The report, by the Association of Directors of Social Services (ADSS), calls
for comprehensive reforms to the way social services are delivered, including
significant changes to HR management.
It comes less than a week after Carole Baptiste, the senior social worker in
charge of the Climbie child abuse case, was found guilty of failing to help the
inquiry into the eight-year-old’s death.
The ADSS report also recommends a reduction and refocusing of social
workers’ workloads, to give them a greater capacity to handle the highly
complicated and high-risk childcare cases they have to deal with.
ADSS president Michael Leadbetter claimed HR in the social services had
suffered 10 years of "woeful under-resourcing", and staff needed
improved pay, conditions and esteem.
Commenting on the report’s findings, head of HR at Worcester County Council,
Dilys Wynn, said people management issues were often overlooked.
"The focus and investment in people management over the past 10 years
has been poor and budgets have been stretched," she said.

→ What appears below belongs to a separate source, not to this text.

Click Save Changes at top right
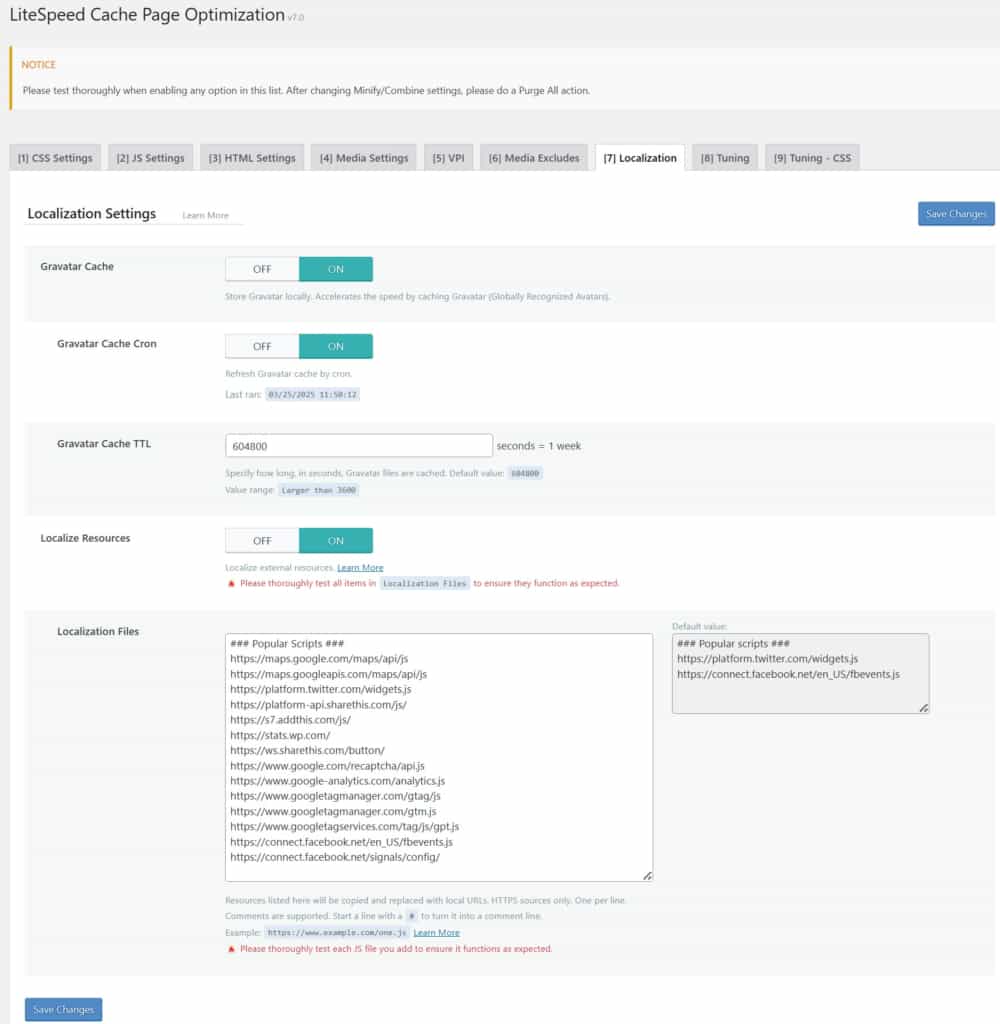 [x=955, y=213]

She explained that HR alone would not improve morale, but it could help by
outlining measures to deliver improvements.
Wynn also stressed that social work’s poor public image needed to be tackled
through improved salaries, reduced workloads and better support for staff
involved in traumatic cases.
"It [social work] has not had a particularly good outing in the public
eye over the past few years and the number of young people looking for careers
in social services has dropped by as much as 40 per cent," she said.